The CDC cites a study on its website that found that no animal who received one rabies vaccination and a booster a year later and who was current on his or her vaccinations contracted rabies, even when bitten by a rabid animal. Quarantine facilities in Israel are old and not in a good state of repair, the cages small, and there is typically no enrichment or even bedding. Guardians are not permitted to visit their animals during the lengthy quarantine period. Most important, to quarantine vaccinated animals encourages irresponsibility on the part of the public, who may see no point in getting their animals vaccinated if they will be quarantined whether or not they have received a vaccination.

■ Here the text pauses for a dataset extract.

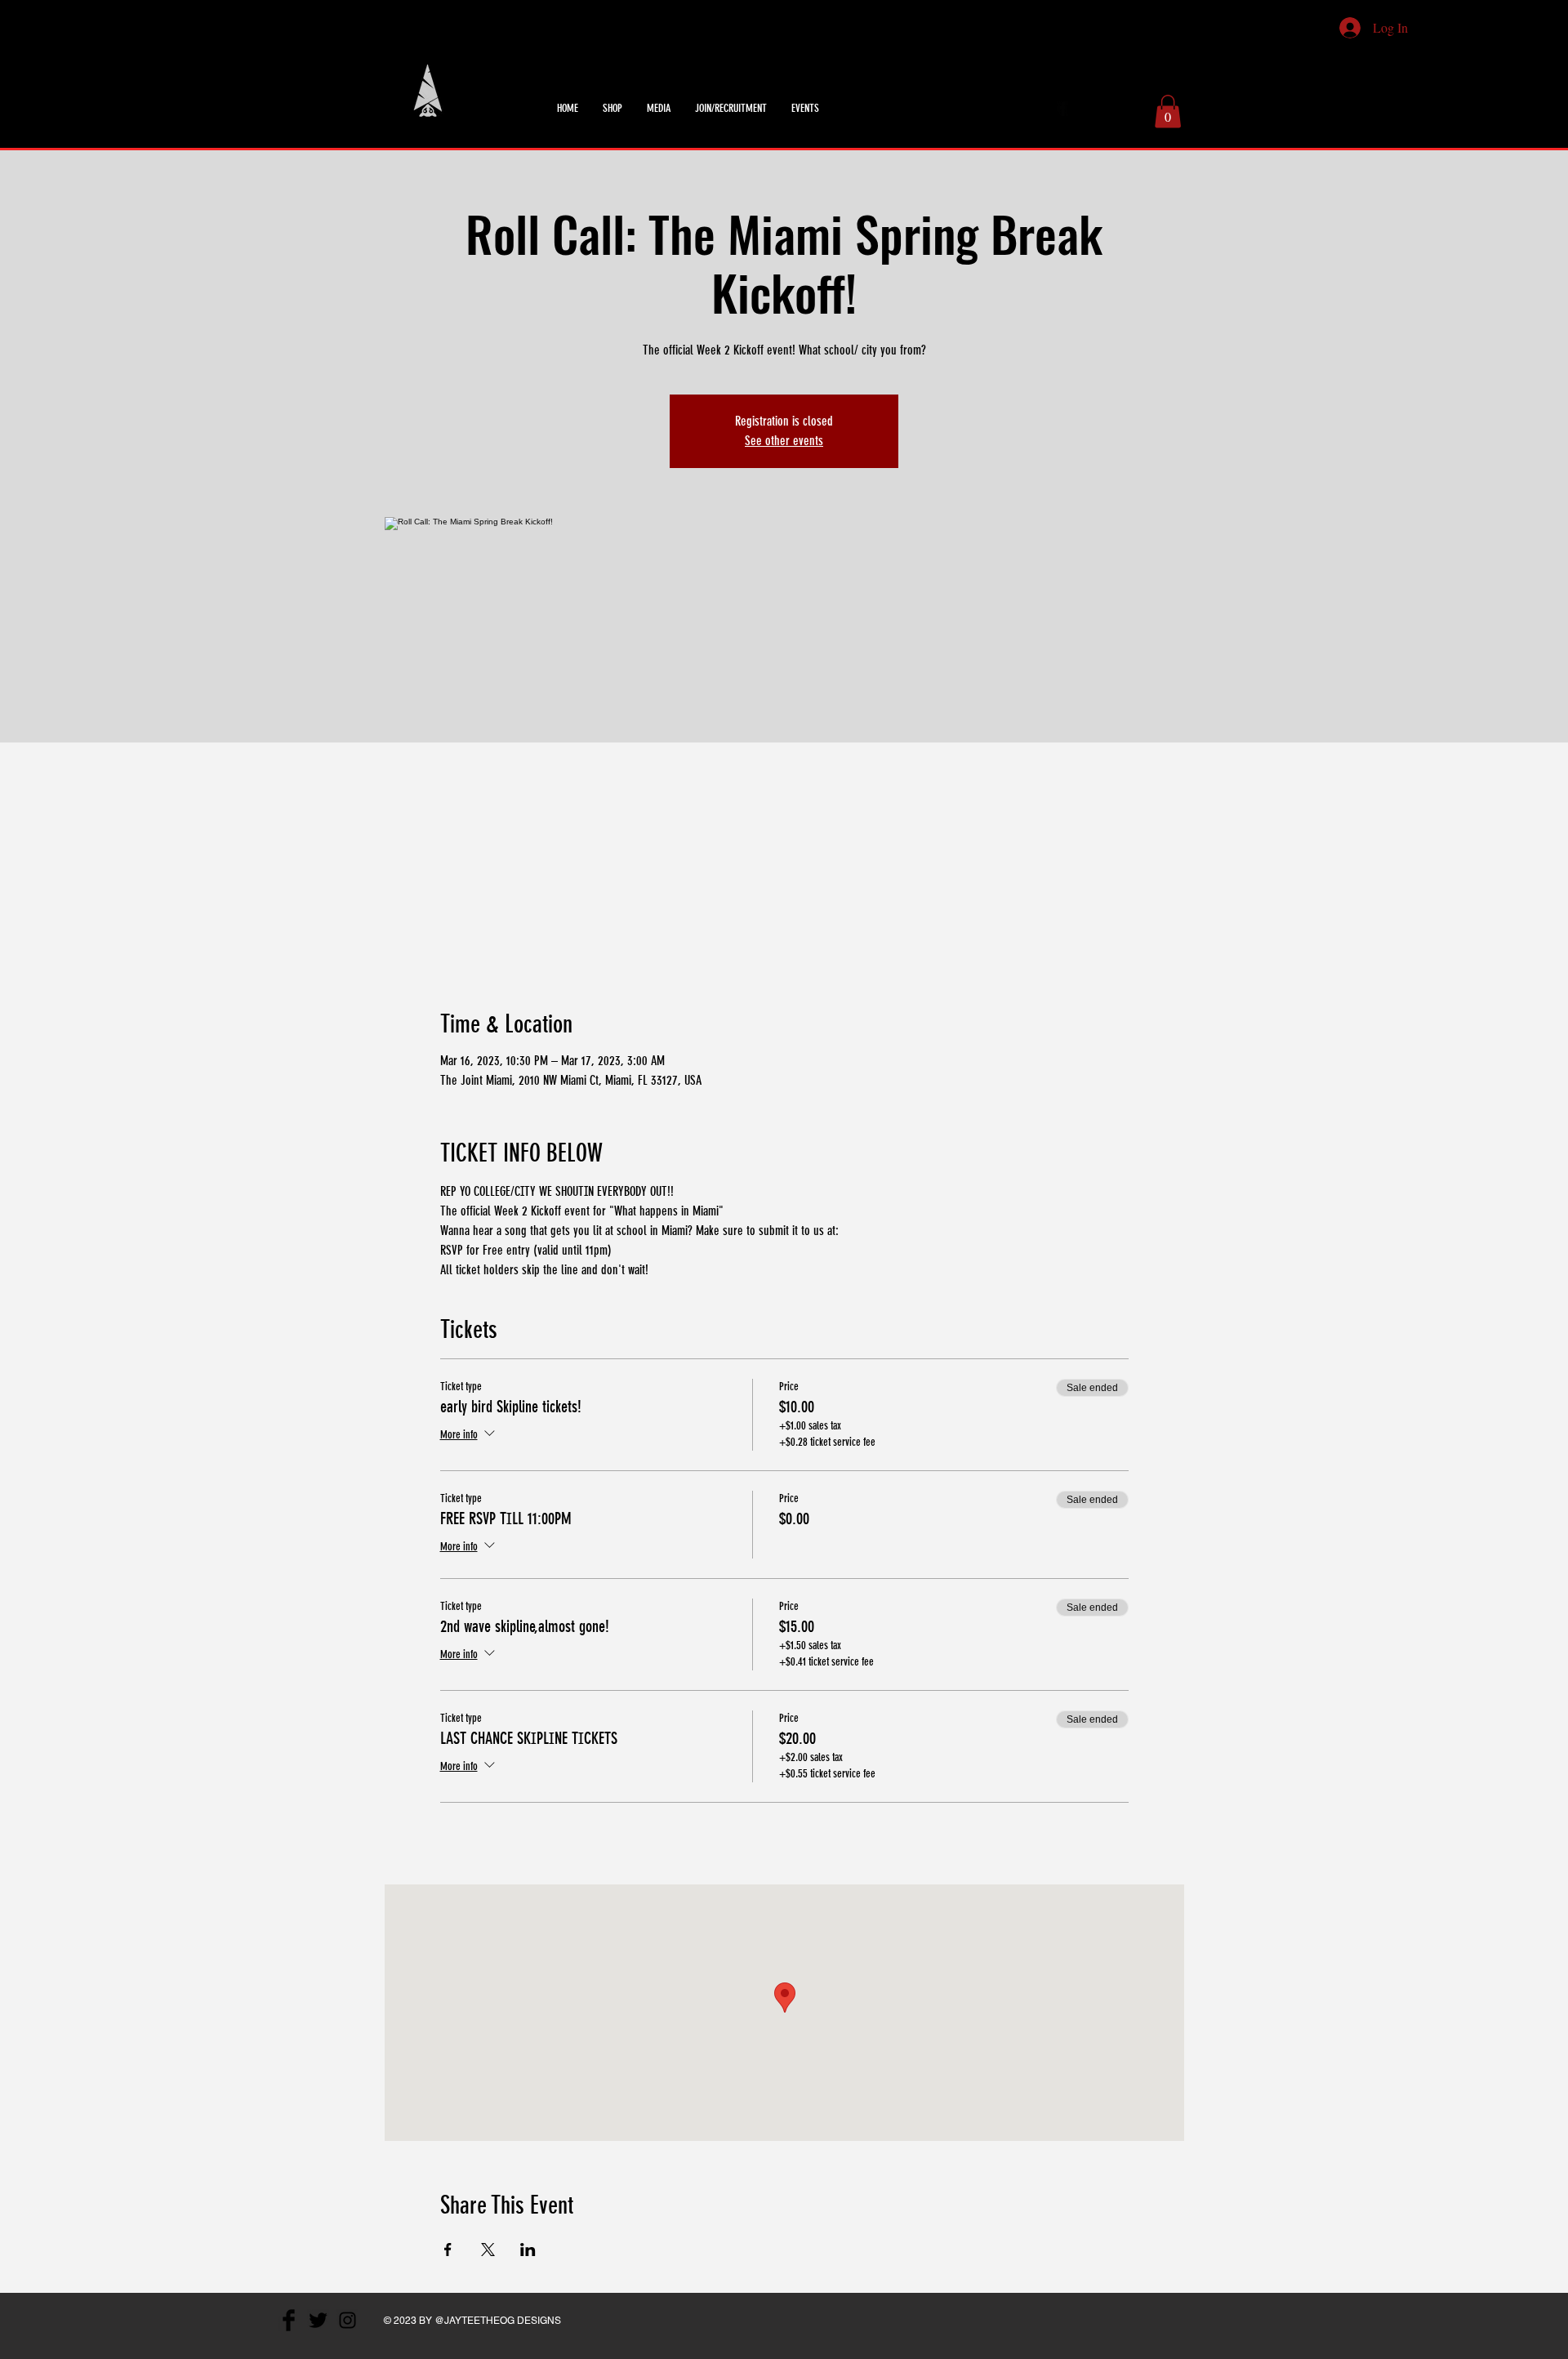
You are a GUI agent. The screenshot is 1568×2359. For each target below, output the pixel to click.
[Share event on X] (488, 2249)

Note: It has been claimed that a few dogs in Israel who were vaccinated according to schedule nevertheless contracted rabies. The CDC states that vaccine failures following the administration of rabies vaccines, though very rare, can result from poor handling of the vaccine or possibly from an inadequate individual immunologic response.

  • Require rabies vaccinations only every 3 years after the initial vaccination and booster, rather than annually.
    The CDC states that "No laboratory or epidemiologic data support the annual or biennial administration of 3-year vaccines following the initial series." Manufacturers of the vaccine have stated, including on the bottles, that they last for 3 years. Vaccinating animals annually has been shown to cause cancer (sarcomas) in some animals, and it will be less expensive and easier for people to comply with vaccination regulations if they need to get their animals vaccinated only every 3 years. Veterinary Services officials point to the fact that annual vaccinations are still required in some states in the U.S., but these requirements are changing, and there is no reason why Israel should not join the many states that already permit vaccinations every 3 years, rather than follow behind the last state to make the switch.

By following these practices, in 2007 the CDC was able to declare that the United States had become completely free of canine rabies. "We don't want to misconstrue that rabies has been eliminated but the dog rabies virus has been," CDC rabies expert Dr. Charles Rupprecht stated.